Nanostructured Metasurfaces and Fiber Based Devices via Controlled Fluid Instabilities
Dr. Tapajyoti Das Gupta
Indian Institute of Science Bangalore
Abstract: Modern devices require the tuning of the size, shape and spatial arrangement of nano- objects and their assemblies with nanometer scale precision, over large-area and sometimes soft substrates. Such stringent multi-scale and mechanical requirements are beyond the reach of conventional lithography techniques or simpler self-assembly approaches. In this talk, at first we will demonstrate an unprecedented control over the fluid instabilities of thin glass films as a simple approach for the self-assembly of advanced all-dielectric metasurfaces1,2. We show and model the tailoring of the position, shape, size and inter-particle distance of nano-objects with feature sizes below ten nanometers. This simple and versatile approach can generate optical nanostructures over tens-of-centimeters sized rigid and soft substrates, with better optical performance and a resolution on par with advanced lithography-based processes. By a programmable control of the nanoimprinting method and the initial film thickness we show that we can achieve tunable particle size and lattice using the same master Silicon mold. To underline the potential of our approach, we demonstrate various optical phenomenon. Our ability to fabricate the metasurfaces on stretchable substrates without undergoing any lift off process finds application in mechano-chromic sensors. The ability to fabricate quasi 3D structures find application in phase tunable metasurfaces. Lastly, by having an unprecedented control over the lattice and particle size we demonstrate sharp Fano resonances with the highest Quality factor ~300 in the visible to date. Such resonances are exploited to realize high efficiency protein monolayer detection and to generate strong Second harmonic generation highlighting the unprecedented reconciliation between state-of-the-art optical performance and simple self-assembly fabrication approaches. In the second part, briefly I will talk of another novel fabrication technique of wearable fibers via thermal drawing. In particular, via this method we will demonstrate kms long fiber fabrications which can be integrated into clothings. Such scalable technique will be demonstrated to fabricate photodetectors and stretchable photonics and electronic sensor. Lastly a vision of newly formed Lab LANSPE (Laboratory of Nanostructures for Photonics and Electronics) will be briefly demonstrated.

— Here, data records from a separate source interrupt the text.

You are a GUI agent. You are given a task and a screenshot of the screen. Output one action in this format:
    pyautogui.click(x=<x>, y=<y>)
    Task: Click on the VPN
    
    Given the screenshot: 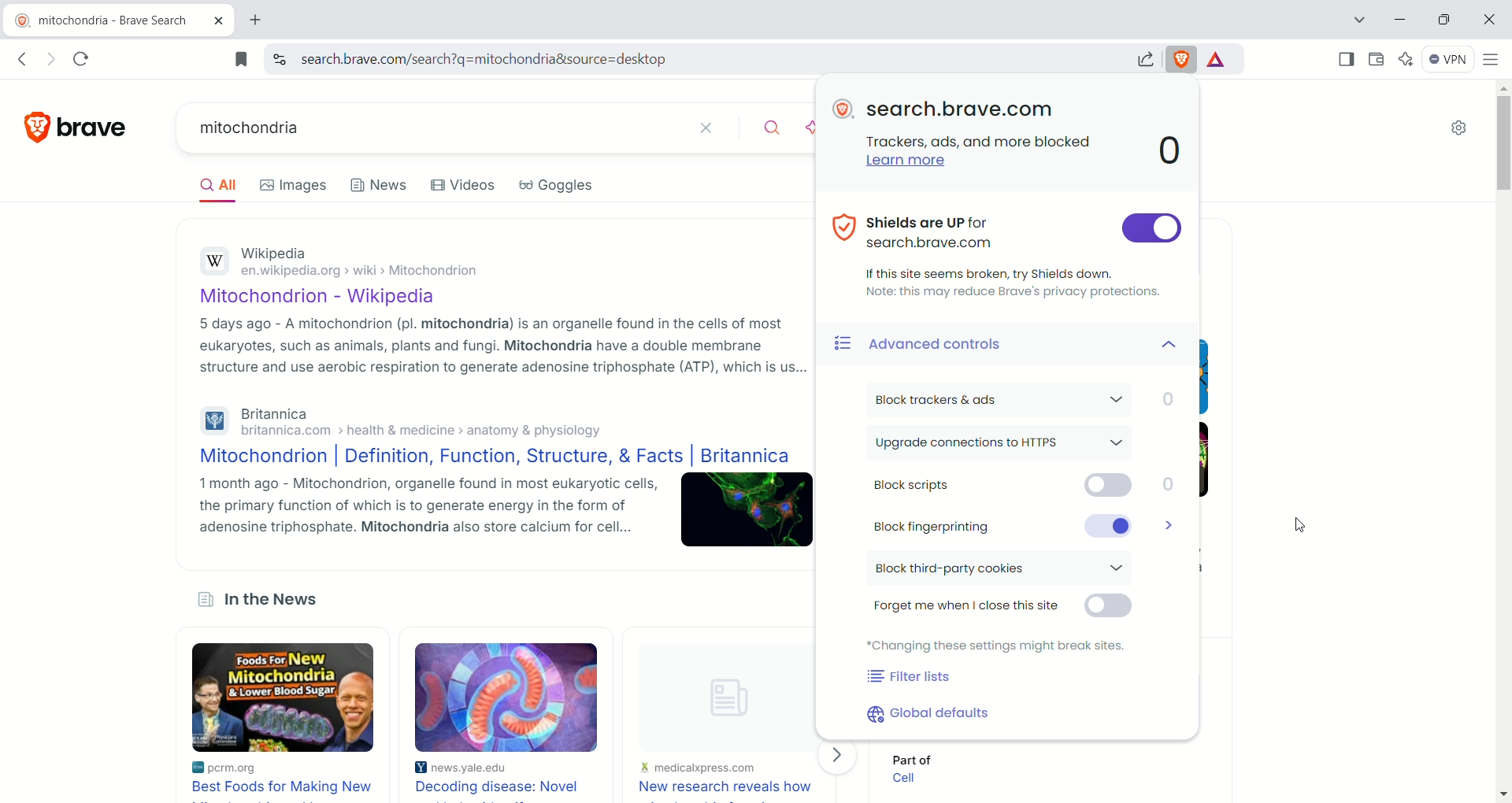 What is the action you would take?
    pyautogui.click(x=1449, y=61)
    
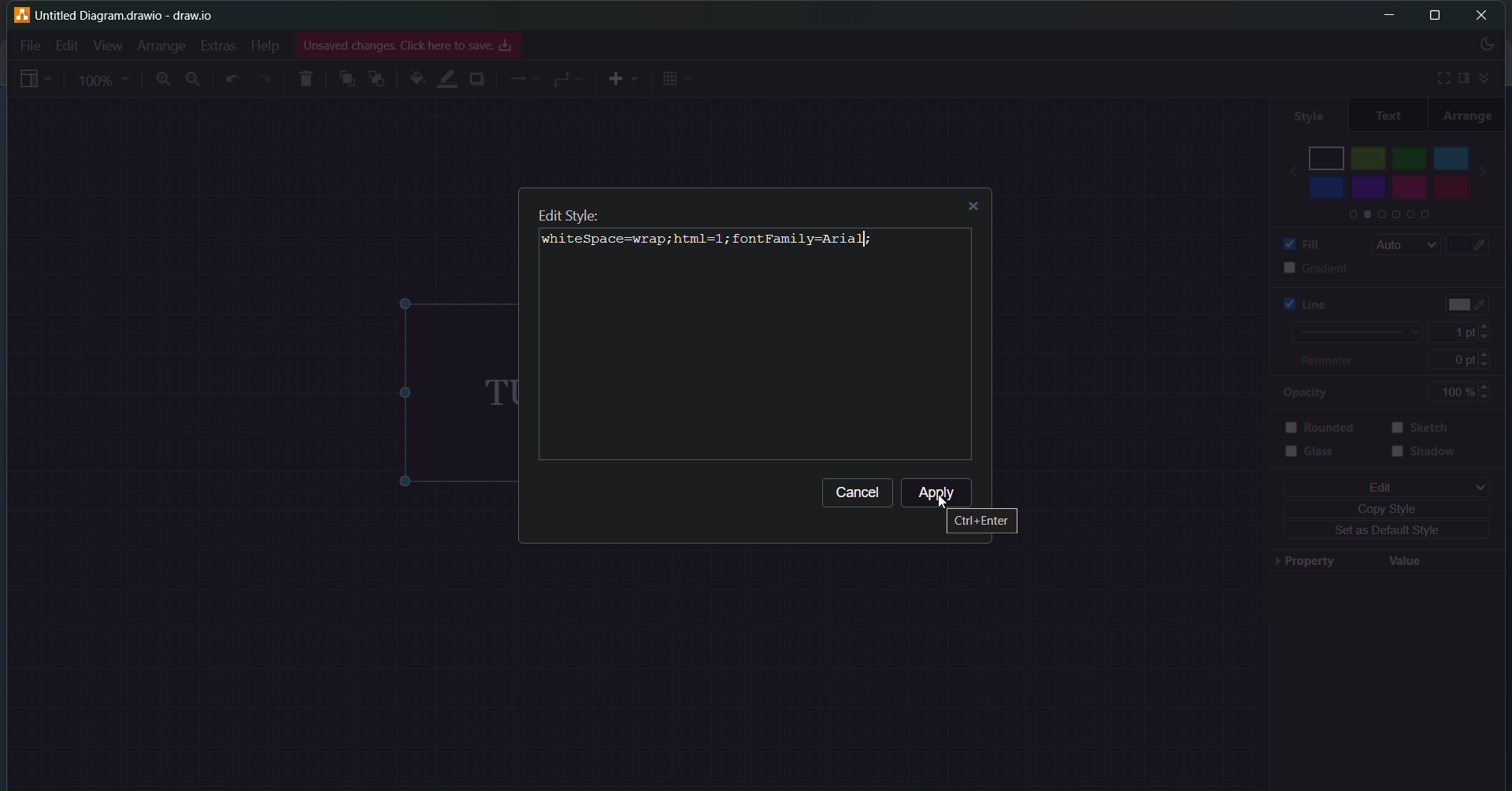 Image resolution: width=1512 pixels, height=791 pixels. Describe the element at coordinates (107, 45) in the screenshot. I see `View` at that location.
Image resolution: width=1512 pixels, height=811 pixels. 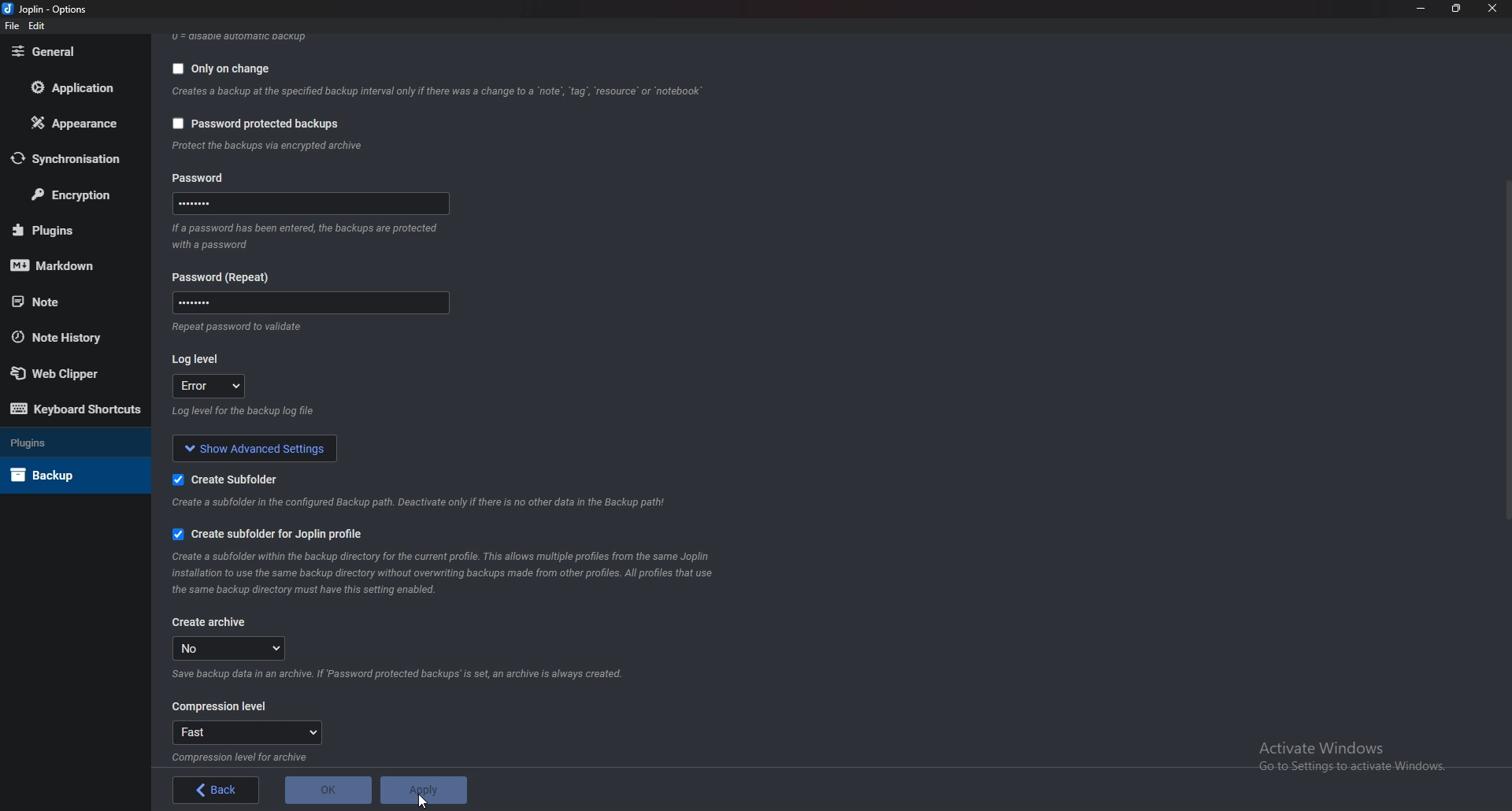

Speaker’s Bio:Tapajyoti Das Gupta obtained his BSc and Btech in Physics and Radio physics respectively from University of Calcutta in 2006 and 2009. He then moved to France where he obtained his MSc in nanoscience from École Polytechnique (l’X) in 2012 and PhD in Condensed Matter Physics lab (PMC) from the same institute in 2015 under Prof. Thierry GACOIN and Alistair ROWE. He then joined prof. Fabien Sorin’s lab of Fiber Optics and Photonics Devices (FIMAP) in École Polytechnique Fédérale de Lausanne (EPFL) during 2015 December-2019 November. He also served in the Electrical Engineering department in Indian Institute of Technology, Kanpur (IITK) for five months from January 2020 to May 2020, before joining the Department of Instrumentation and Applied Physics in July 2020.
This event is organised by IEEE MTT Society Student Branch Chapter and IEEE Photonics Society Student Branch Chapter IITBHU Varanasi.